Turkish spring might begin: MHP official

Turkish spring might begin: MHP official

Turkish spring might begin: MHP official

‘Turkish Spring is being started in the wake of Arab Spring’ says MHP deputy chairman Faruk Bal.

The government’s policies on the Kurdish issue have led to the emergence of a “Turkish Spring” in the wake of the Arab Spring that could have disastrous effects on the country’s unity, the Nationalist Movement Party (MHP) has said.

“The economic and social problems experienced under the guise of ‘the national unity and brotherhood opening,’ in the eastern and southeastern regions of Turkey caused a result that could end up with Turkey’s division,” MHP deputy chairman Faruk Bal said in a statement on Aug. 20 during a visit to the Central Anatolian province of Konya, adding that recent incidents in Şemdinli, the eastern district that witnessed weeks of intense fighting between the military and the outlawed Kurdistan Workers’ Party (PKK), were reflections of what has happened in northern Syria, where local Kurdish groups have assumed control.

“The PKK would have used hit-and-run tactics in Şemdinli before. But this time, the organization gave up this tactic and fought a war of position with the army of the Republic of Turkey. The PKK’s fight against the armed forces without leaving the field for more than 22 days in Şemdinli, and its engagement in the combat, hint that a ‘Turkish Spring’ is being started in the wake of the Arab Spring,” Bal said.

Meanwhile, Peace and Democracy Party (BDP) co-chair Gültan Kışanak and independent deputy Aysel Tuğluk, who was elected with the support of the BDP, told an Aug. 20 press conference in Diyarbakır that groups who had entered villages in Hakkari, Şemdinli and Yüksekova after the fight had become face to face with the “bare facts” about the battle.

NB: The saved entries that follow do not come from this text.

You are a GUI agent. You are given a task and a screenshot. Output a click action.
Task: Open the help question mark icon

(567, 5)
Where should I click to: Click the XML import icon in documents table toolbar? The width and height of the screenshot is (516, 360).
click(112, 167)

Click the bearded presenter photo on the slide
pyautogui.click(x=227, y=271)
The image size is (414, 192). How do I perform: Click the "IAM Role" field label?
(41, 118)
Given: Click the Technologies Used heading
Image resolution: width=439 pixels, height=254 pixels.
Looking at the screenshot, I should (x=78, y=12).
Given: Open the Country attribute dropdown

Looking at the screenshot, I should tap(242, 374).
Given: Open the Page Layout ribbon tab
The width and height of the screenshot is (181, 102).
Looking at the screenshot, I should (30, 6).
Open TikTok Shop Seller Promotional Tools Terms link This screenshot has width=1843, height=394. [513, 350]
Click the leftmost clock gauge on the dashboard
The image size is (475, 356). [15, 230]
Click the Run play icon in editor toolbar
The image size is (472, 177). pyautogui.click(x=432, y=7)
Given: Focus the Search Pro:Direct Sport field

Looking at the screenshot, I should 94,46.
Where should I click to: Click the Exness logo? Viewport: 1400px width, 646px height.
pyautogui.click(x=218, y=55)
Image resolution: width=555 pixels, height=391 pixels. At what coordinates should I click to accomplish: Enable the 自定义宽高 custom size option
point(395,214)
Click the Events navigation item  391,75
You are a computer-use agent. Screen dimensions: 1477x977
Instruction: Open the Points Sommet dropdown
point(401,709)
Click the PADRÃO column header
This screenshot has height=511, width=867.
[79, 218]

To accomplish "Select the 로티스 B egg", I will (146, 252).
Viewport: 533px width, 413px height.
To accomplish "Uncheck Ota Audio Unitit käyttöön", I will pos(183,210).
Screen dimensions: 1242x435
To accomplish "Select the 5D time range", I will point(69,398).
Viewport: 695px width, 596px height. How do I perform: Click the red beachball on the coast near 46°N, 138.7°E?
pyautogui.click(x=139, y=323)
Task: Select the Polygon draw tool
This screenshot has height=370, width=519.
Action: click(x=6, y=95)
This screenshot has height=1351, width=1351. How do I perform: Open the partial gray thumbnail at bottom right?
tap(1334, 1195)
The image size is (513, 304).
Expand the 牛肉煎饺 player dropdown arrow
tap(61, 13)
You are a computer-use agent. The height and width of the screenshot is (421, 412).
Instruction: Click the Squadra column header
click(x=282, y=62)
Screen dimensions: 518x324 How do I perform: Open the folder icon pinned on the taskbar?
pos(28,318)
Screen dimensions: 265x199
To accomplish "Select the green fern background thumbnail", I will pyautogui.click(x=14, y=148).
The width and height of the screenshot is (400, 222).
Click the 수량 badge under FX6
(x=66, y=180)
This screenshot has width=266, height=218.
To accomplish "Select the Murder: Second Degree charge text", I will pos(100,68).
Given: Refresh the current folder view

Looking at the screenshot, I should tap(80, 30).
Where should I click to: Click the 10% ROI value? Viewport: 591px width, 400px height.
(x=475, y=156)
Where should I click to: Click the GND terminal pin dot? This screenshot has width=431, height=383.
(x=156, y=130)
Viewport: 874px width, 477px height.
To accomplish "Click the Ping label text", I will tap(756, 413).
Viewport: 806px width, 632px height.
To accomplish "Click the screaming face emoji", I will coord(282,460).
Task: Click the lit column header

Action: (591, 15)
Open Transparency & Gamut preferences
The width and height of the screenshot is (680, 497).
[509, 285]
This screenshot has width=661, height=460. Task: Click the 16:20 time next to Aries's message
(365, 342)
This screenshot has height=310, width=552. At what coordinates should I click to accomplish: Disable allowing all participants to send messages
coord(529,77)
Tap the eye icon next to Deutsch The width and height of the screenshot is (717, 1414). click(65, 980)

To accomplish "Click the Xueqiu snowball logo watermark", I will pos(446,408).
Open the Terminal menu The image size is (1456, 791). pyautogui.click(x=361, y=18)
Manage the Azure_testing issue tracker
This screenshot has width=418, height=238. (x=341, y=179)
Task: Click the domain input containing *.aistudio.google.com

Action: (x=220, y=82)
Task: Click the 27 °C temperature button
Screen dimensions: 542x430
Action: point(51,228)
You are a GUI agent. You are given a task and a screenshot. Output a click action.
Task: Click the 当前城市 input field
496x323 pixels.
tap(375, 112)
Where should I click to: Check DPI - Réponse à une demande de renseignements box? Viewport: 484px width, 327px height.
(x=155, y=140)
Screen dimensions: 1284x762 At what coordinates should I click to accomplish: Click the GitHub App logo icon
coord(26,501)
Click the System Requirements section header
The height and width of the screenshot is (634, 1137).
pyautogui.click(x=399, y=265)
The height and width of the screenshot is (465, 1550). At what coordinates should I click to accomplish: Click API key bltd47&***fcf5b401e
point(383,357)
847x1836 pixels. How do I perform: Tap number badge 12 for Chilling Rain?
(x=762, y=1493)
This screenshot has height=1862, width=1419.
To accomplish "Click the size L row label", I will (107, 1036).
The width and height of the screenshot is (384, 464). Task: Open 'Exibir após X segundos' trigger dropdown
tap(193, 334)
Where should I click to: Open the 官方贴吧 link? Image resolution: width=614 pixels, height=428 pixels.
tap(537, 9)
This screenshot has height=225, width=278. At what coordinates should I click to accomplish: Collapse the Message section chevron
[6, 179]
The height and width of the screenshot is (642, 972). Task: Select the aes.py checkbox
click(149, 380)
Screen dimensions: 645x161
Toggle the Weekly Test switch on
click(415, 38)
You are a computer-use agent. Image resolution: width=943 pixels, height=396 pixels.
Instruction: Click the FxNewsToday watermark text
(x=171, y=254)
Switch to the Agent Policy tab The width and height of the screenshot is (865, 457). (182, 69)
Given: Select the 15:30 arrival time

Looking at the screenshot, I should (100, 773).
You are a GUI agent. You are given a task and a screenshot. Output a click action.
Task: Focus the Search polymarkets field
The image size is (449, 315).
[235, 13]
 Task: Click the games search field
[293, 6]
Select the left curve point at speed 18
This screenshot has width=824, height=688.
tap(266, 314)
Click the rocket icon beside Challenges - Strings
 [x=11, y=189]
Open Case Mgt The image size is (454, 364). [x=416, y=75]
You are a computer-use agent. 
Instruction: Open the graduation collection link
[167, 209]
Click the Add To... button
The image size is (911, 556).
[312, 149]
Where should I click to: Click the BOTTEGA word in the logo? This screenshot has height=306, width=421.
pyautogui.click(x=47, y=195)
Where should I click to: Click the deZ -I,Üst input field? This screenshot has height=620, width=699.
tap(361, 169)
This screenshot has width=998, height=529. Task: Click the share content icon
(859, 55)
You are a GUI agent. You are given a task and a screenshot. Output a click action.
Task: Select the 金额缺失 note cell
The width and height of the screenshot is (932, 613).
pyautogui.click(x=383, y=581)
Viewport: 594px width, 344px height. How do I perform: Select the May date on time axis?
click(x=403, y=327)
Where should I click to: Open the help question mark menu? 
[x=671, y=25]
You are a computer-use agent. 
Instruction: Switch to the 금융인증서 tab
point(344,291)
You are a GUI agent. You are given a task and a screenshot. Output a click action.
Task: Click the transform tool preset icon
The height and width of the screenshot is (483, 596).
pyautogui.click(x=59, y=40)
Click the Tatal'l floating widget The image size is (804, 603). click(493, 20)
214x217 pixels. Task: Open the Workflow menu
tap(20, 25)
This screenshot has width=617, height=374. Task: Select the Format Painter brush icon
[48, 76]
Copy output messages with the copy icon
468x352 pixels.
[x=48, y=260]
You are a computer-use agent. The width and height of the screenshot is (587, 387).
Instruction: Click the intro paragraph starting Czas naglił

“At the exit of Şemdinli, we saw the tanks equipped with the latest technology, a barricade with soldiers and the guerillas who were a few kilometers away from that barricade. Although these things are not discussed nowadays, they constitute the bare truth,” Kışanak said. “If you close your eyes and stay in a mood which avoids understanding this picture, you will spoil this country. Everyone should see this fact.” “It is necessary to see the reality of Şemdinli as a new phase in the Kurdish problem. Regarding this as a new period in the 30-year struggle and correctly defining it is essential,” Tuğluk said, adding that she evaluated the Aug. 17 encounter as a “meeting.” “We do not regard them as terrorists. They are the youth who had to take up arms. There are some insulting comments on the meeting [in the media]. I think everyone should meet the guerillas and listen to them. Then steps leading to a solution and peace could be taken,” Tuğluk said.